- **Texte présenté**
------------------------

Lettre au Garde des Sceaux au sujet de l’affaire de Nancy
Madame la Ministre,
Nous tenions à vous faire part de notre vive indignation après la
convocation de notre collègue, Philippe Nativel, Vice-Procureur à Nancy
par le directeur des services judiciaires.
Cette convocation qui fait suite à un article publié dans l’Est
Républicain lui prêtant des propos tenus lors d’une audience de
comparution immédiate jugeant un délinquant récidiviste. Il est
reproché à notre collègue d’avoir déclaré : « Les
magistrats ne sont pas les instruments du pouvoir, ce n’est pas parce
qu’un texte sort qu’il doit être appliqué sans discernement ». Il semble que c’est à la suite de l’émoi d’une député UMP de Nancy que la décision de convoquer M. Nativel a été prise.

------------------------

- **Données fournies**
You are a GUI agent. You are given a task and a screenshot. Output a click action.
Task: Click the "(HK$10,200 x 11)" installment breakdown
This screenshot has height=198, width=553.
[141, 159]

------------------------

- **Exercice proposé**
Rédigez la suite de la lettre à la ministre sur l’affaire de Nancy, en reprenant juste après sa dernière phrase.

- **Réponse attendue**
Cette convocation qui s’effectue en dehors de tout cadre procédural
précis constitue une atteinte inacceptable au principe de la liberté de
parole à l’audience du ministère public consacré par l’article 33 du
Code de procédure pénale. Elle marque une volonté de soumettre les
magistrats à une pression hiérarchique incompatible avec leur mission
constitutionnelle de gardien des libertés individuelles qui suppose
justement d’appliquer la loi avec discernement. Depuis quelques années,
les tentatives de pression sur les magistrats se multiplient. Déjà,
votre prédécesseur, Pascal Clément avait ordonné la convocation d’une
magistrate de la Cour d’Appel de Colmar, Josiane Bigot, lui reprochant
des prises de position dans le cadre de sa vie privée.
Nous ne pouvons tolérer de telles atteintes au statut de la
magistrature. Les magistrats du parquet sont certes soumis au principe
hiérarchique, mais ils doivent pouvoir exercer leur mission
constitutionnelle dans la sérénité. Leur fragilisation renforcée sans
cesse par la pratique du passer-outre des avis négatifs du Conseil
supérieur de la magistrature, devenue systématique, illustre la
dépendance de la magistrature vis-à-vis du pouvoir politique en terme
de carrière.
C’est pourquoi, Madame le Garde des Sceaux, nous sollicitons un
entretien rapide pour évoquer cette affaire. Nous transmettons copie du
présent courrier au Conseil supérieur de la magistrature compte tenu
des questions de principe posées par la convocation à la chancellerie
de notre collègue.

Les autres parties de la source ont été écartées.